Rows showing where targets appear
----
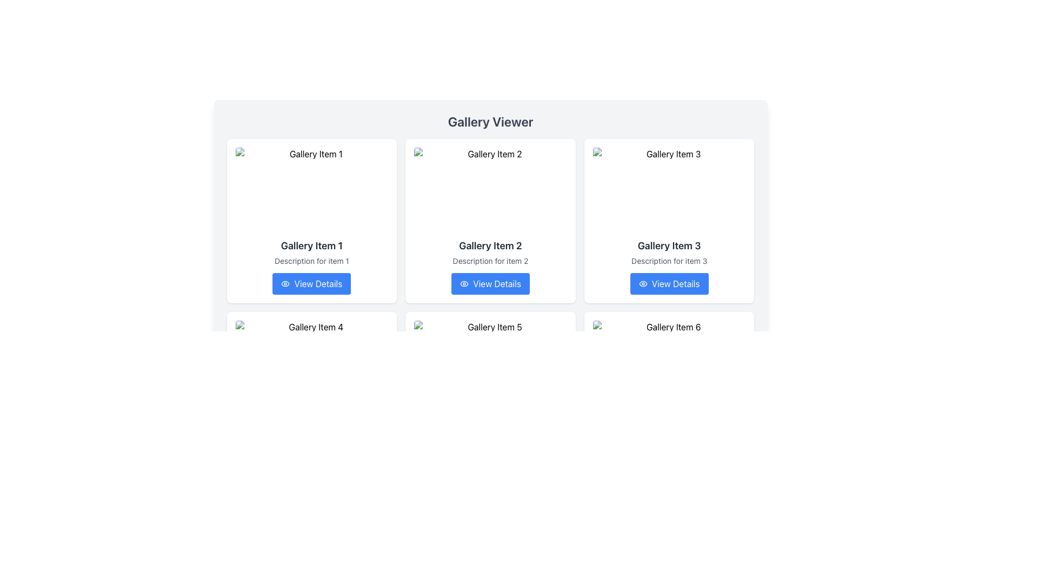 This screenshot has width=1038, height=584. Describe the element at coordinates (669, 190) in the screenshot. I see `the image representing gallery item 3, located at the top of the 'Gallery Item 3' card` at that location.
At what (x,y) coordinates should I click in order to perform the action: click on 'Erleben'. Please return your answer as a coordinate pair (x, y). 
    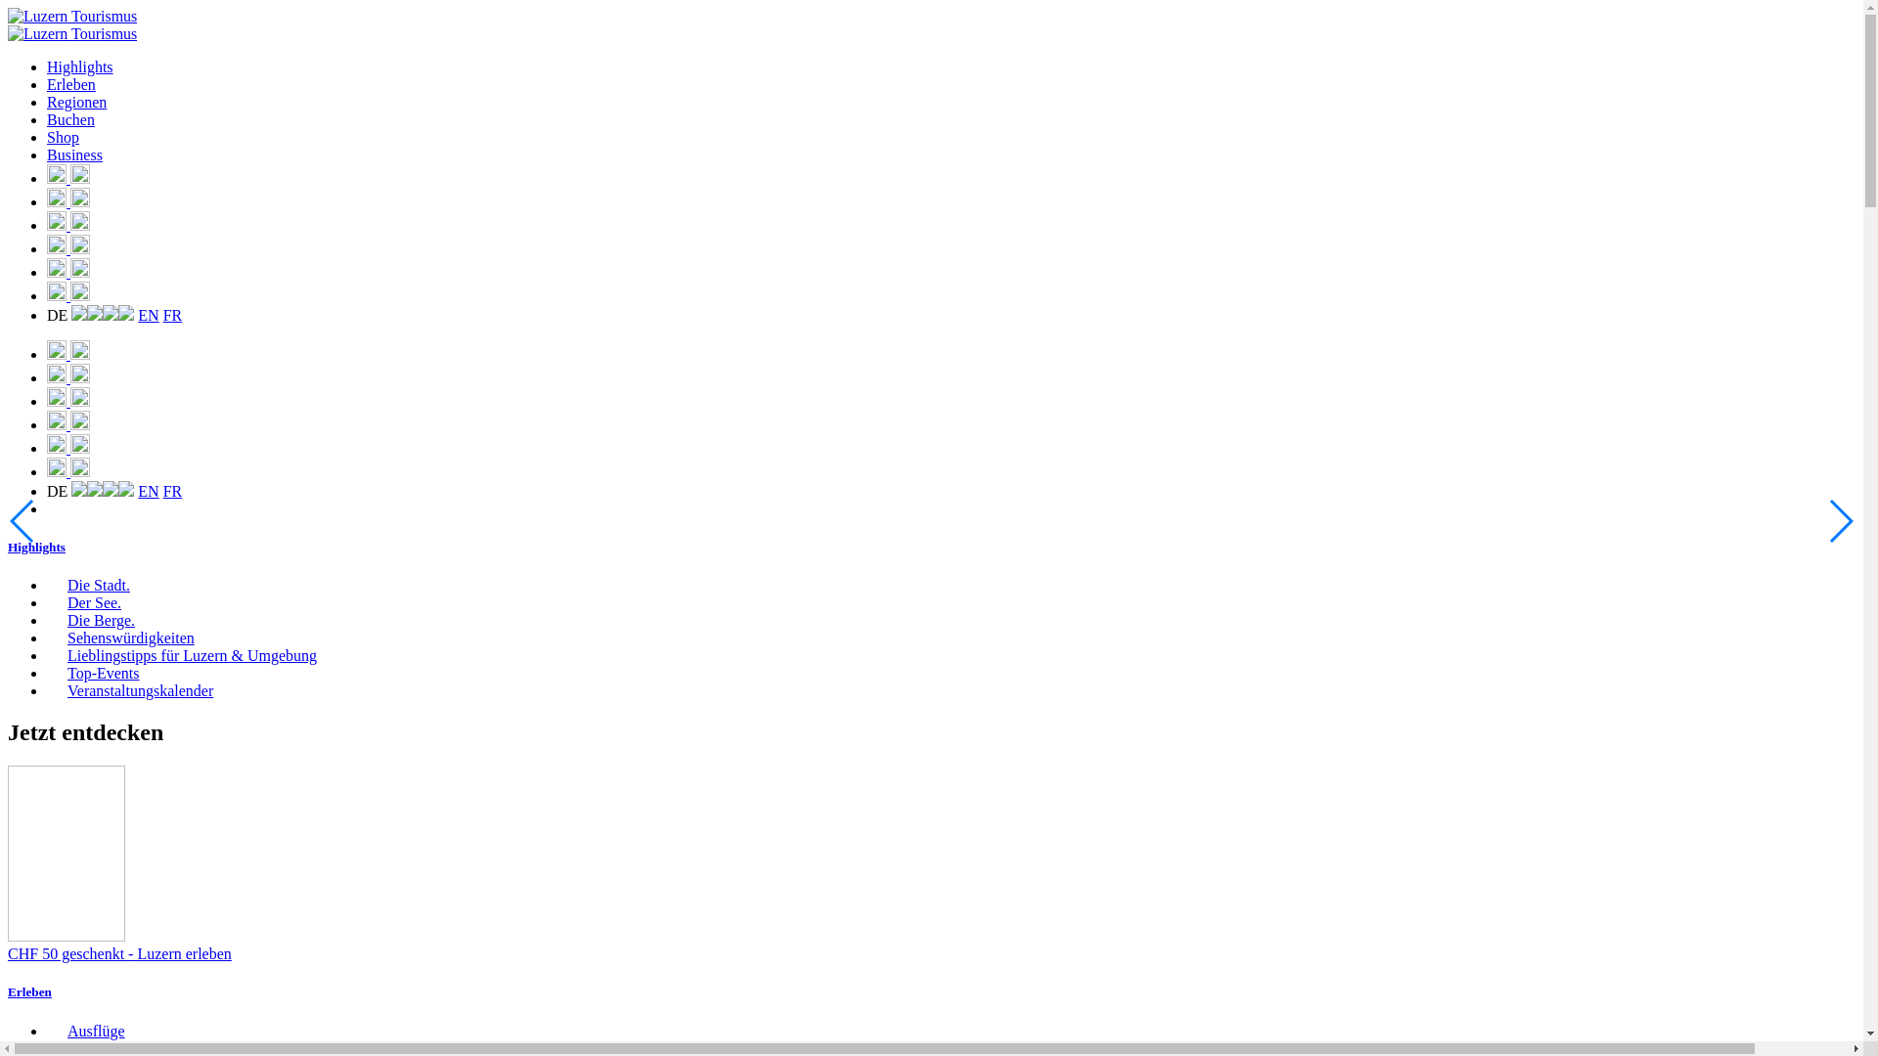
    Looking at the image, I should click on (8, 992).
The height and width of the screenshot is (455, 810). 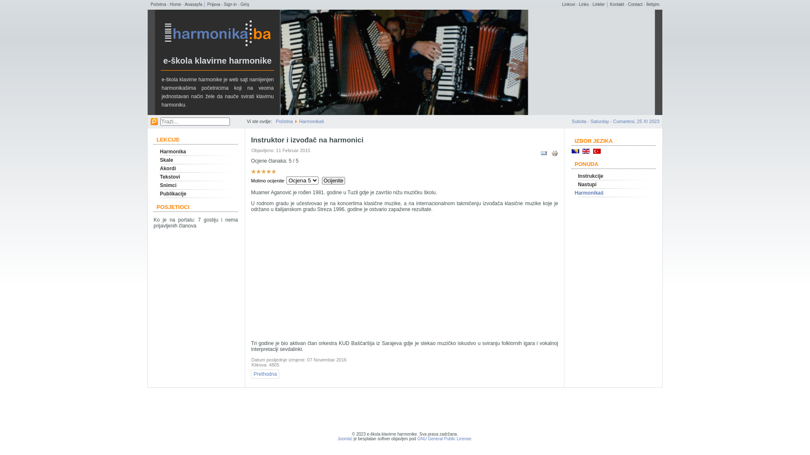 I want to click on 'Contact', so click(x=627, y=4).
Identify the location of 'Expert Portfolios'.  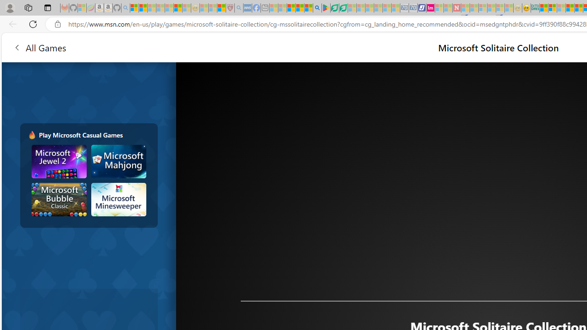
(569, 8).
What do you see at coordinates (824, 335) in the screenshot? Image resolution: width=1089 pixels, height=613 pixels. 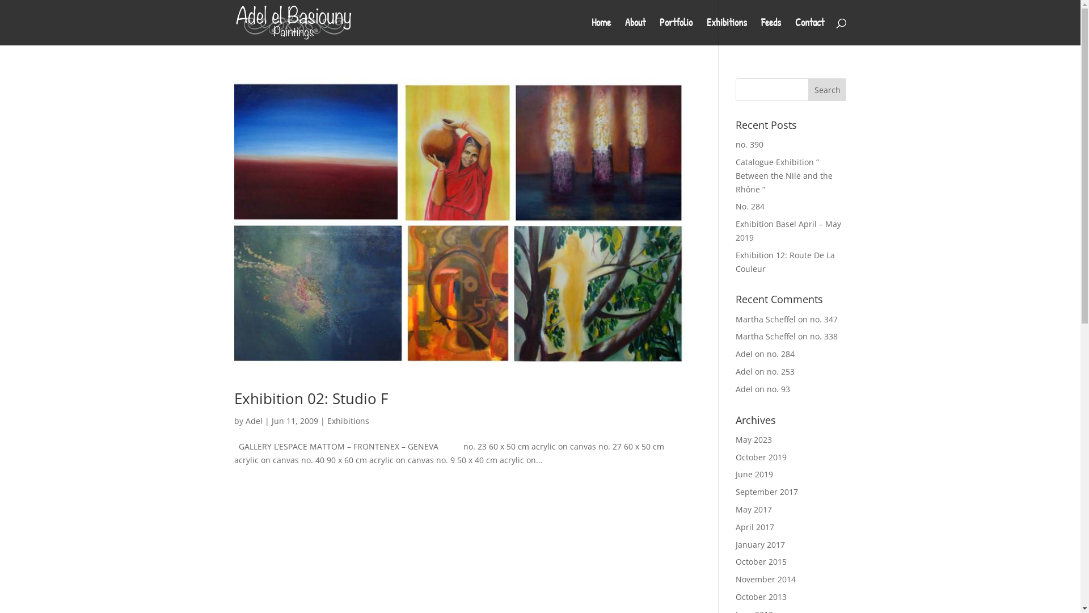 I see `'no. 338'` at bounding box center [824, 335].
----
Copy the lines word for word, from the start of the lines through the line that contains "Looking at the", including that line. Omit the pictures from your copy.

• **Final result**
 This screenshot has width=1038, height=584. Describe the element at coordinates (669, 190) in the screenshot. I see `the image representing gallery item 3, located at the top of the 'Gallery Item 3' card` at that location.
At what (x,y) coordinates should I click in order to perform the action: click on 'Erleben'. Please return your answer as a coordinate pair (x, y). 
    Looking at the image, I should click on (8, 992).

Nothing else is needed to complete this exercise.